Rogue bureaucrats at the Department of Homeland Security have leaked an “incomplete” report critical of President Trump’s executive order that temporarily blocked the issuance of visas to seven Middle Eastern countries that previous administrations had declared “sponsors of state terrorism” or countries of concern.
Based on that leaked document, the Associated Press published a story on Friday with the headline “AP Exclusive: DHS report disputes threat from banned nations.”
WASHINGTON (AP) — Analysts at the Homeland Security Department’s intelligence arm found insufficient evidence that citizens of seven Muslim-majority countries included in President Donald Trump’s travel ban pose a terror threat to the United States.
A draft document obtained by The Associated Press concludes that citizenship is an “unlikely indicator” of terrorism threats to the United States and that few people from the countries Trump listed in his travel ban have carried out attacks or been involved in terrorism-related activities in the U.S. since Syria’s civil war started in 2011.
Click here to see the leaked document.
“Homeland Security spokeswoman Gillian Christensen on Friday did not dispute the report’s authenticity, but said it was not a final comprehensive review of the government’s intelligence, the AP reported:
“While DHS was asked to draft a comprehensive report on this issue, the document you’re referencing was commentary from a single intelligence source versus an official, robust document with thorough interagency sourcing,” Christensen said. “The … report does not include data from other intelligence community sources. It is incomplete.”
“The three-page report challenges Trump’s core claims,” the AP reported:
It said that of 82 people the government determined were inspired by a foreign terrorist group to carry out or try to carry out an attack in the United States, just over half were U.S. citizens born in the United States. The others were from 26 countries, led by Pakistan, Somalia, Bangladesh, Cuba, Ethiopia, Iraq and Uzbekistan. Of these, only Somalia and Iraq were among the seven nations included in the ban.
Of the other five nations, one person each from Iran, Sudan and Yemen was also involved in those terrorism cases, but none from Syria. It did not say if any were Libyan.
Last week, Breitbart News reported that David Grannis, Principal Deputy Undersecretary for Intelligence and Analysis in the Office of Intelligence and Analysis at the Department of Homeland Security, is a holdover Obama bureaucrat who President Trump could remove from his position immediately:
A lifelong Democrat, “[p]rior to joining DHS, Mr.
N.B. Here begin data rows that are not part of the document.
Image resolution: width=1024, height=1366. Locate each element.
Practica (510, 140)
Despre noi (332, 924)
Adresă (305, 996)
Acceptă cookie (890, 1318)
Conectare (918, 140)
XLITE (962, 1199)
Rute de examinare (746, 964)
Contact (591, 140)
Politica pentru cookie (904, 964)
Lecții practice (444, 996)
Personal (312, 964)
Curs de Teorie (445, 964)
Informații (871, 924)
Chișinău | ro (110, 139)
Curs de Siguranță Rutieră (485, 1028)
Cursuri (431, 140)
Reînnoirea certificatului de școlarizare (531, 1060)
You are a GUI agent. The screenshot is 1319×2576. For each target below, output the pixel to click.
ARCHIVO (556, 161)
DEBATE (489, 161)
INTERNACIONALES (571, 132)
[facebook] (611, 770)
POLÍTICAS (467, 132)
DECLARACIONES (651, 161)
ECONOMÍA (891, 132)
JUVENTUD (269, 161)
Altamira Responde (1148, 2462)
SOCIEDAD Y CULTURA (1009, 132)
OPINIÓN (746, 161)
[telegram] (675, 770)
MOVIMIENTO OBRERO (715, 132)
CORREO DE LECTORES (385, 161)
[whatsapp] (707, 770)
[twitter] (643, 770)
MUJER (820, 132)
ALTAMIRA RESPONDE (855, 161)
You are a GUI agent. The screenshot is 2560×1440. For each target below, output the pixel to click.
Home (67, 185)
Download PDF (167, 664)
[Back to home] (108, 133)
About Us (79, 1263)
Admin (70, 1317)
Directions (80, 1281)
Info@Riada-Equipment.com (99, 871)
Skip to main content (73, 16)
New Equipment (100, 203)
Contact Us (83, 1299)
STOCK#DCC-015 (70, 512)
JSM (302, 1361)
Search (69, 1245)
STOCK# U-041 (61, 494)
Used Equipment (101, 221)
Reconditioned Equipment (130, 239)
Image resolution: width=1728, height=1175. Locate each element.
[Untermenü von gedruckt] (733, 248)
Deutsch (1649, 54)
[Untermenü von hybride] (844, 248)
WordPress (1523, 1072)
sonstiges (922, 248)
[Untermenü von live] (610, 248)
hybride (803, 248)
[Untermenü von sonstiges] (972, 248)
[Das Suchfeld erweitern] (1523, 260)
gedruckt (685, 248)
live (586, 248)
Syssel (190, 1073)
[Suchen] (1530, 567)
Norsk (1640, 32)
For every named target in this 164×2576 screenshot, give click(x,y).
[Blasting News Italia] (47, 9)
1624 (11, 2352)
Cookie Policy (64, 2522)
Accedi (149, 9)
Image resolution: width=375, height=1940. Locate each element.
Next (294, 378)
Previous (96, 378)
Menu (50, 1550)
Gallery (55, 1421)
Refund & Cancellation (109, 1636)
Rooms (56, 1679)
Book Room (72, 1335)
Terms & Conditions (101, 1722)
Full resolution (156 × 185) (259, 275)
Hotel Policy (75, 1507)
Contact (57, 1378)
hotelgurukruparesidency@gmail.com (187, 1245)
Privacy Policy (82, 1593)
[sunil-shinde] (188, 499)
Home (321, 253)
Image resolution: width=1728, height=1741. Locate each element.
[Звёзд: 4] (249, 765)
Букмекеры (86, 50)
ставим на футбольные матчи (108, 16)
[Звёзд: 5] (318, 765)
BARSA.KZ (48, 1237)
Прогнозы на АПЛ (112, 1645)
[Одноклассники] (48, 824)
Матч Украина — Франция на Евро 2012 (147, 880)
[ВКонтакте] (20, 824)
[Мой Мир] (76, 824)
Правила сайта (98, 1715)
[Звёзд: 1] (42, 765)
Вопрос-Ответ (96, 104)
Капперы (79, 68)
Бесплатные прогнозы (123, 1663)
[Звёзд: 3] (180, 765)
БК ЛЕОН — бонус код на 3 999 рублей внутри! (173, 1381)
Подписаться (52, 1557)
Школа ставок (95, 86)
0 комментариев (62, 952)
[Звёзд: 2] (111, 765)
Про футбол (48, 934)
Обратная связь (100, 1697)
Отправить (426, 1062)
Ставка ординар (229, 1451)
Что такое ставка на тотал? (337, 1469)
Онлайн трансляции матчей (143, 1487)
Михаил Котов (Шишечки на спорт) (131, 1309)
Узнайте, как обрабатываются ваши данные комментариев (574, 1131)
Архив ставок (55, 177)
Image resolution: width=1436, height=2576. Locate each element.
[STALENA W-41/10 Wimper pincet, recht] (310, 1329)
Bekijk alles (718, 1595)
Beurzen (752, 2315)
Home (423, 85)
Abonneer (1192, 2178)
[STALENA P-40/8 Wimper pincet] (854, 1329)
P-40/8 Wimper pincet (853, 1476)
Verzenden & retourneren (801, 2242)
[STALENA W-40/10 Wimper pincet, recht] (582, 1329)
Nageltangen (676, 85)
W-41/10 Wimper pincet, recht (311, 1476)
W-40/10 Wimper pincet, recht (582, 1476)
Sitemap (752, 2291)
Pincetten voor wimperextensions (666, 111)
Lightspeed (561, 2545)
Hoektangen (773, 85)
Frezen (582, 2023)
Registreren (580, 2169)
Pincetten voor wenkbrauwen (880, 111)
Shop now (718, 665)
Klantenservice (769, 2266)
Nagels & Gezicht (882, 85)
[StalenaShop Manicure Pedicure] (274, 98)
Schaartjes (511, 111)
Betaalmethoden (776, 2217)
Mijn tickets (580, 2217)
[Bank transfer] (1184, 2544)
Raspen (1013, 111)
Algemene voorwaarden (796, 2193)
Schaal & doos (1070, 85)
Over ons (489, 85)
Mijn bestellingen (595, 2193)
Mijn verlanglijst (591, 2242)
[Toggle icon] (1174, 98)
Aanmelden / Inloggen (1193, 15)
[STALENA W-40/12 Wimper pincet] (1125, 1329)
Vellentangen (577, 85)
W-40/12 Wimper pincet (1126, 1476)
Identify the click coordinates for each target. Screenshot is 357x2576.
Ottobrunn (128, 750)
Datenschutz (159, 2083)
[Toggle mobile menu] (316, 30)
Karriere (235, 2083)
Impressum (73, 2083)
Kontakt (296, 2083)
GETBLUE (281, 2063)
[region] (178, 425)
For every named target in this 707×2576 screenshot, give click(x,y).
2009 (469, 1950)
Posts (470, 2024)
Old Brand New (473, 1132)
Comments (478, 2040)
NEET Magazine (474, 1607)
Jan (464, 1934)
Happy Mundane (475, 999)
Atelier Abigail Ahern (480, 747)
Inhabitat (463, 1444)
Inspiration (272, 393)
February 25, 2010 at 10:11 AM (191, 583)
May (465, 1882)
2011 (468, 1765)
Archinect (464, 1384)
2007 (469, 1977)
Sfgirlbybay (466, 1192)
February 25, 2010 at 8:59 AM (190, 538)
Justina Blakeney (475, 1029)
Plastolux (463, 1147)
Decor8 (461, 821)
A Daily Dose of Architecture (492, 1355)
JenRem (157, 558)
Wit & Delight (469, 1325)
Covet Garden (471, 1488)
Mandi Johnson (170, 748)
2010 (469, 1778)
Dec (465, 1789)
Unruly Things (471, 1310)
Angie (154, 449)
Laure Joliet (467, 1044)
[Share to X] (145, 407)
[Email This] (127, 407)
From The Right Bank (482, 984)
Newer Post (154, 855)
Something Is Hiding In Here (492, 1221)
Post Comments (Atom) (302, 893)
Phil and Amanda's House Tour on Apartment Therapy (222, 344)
Grannis served as the Staff Director of the U.S. Senate Select Committee on Intelligence (SSCI) from 2009 through 2014 and as the Minority Staff Director for 2015. During this time, he served as the principal intelligence advisor to SSCI Chairman Dianne Feinstein and SSCI Members and led the Committee’s efforts to produce and enact annual Intelligence Authorization Act from 2010 through 2016 and the Cybersecurity Act of 2015, according to the DHS website.
He has spent his career working for partisan Democratic members of Congress:
He previously served as a staff designee to Senator Feinstein on the SSCI from 2005 until 2009 with a varied portfolio of committee responsibilities. Mr. Grannis worked on the House Select Committee on Homeland Security with responsibilities for intelligence, aviation security, and science and technology from 2003 to 2005 and was Senior Policy Advisor to Representative Jane Harman on matters of national security from 2001 to 2003.
A spokesperson for the Department of Homeland Security would neither confirm nor deny that Grannis was the author of, or had reviewed, the leaked draft document, though it did appear to be authored by someone associated with his area of responsibility within DHS.
“The report was incomplete and had not been subject to the extensive interagency review process required of finished intelligence products,” spokesperson Gillian Christensen tells Breitbart News, adding:
Further, the report does not include data from other intelligence community sources. It is clear on its face that it is an incomplete product.
Allegations by opponents of the president’s policies that senior DHS intelligence officials would politicize intelligence is unfortunate and untrue. The dispute with this product was over sources and quality, not politics.
The leaked document appears to be a clearly partisan attack on President Trump’s agenda by an analyst working within the Department of Homeland Security.
Department of Homeland Security spokesperson Christensen did not answer questions from Breitbart News about whether Grannis had authored or reviewed the leaked incomplete report.
Christensen also did not answer a question from Breitbart News if the Department of Homeland Security had discovered the identity of the bureaucrat who leaked the incomplete report to the Associated Press.
The leaked report contains several significant flaws. It says, for instance, that citizenship/nationality is not a good indicator of terrorism, but does not admit that religion is a primary indicator.
In addition, the data included in the report is dramatically different than the data reported in another list of terrorists compiled by former Senator, now Attorney General, Jeff Sessions.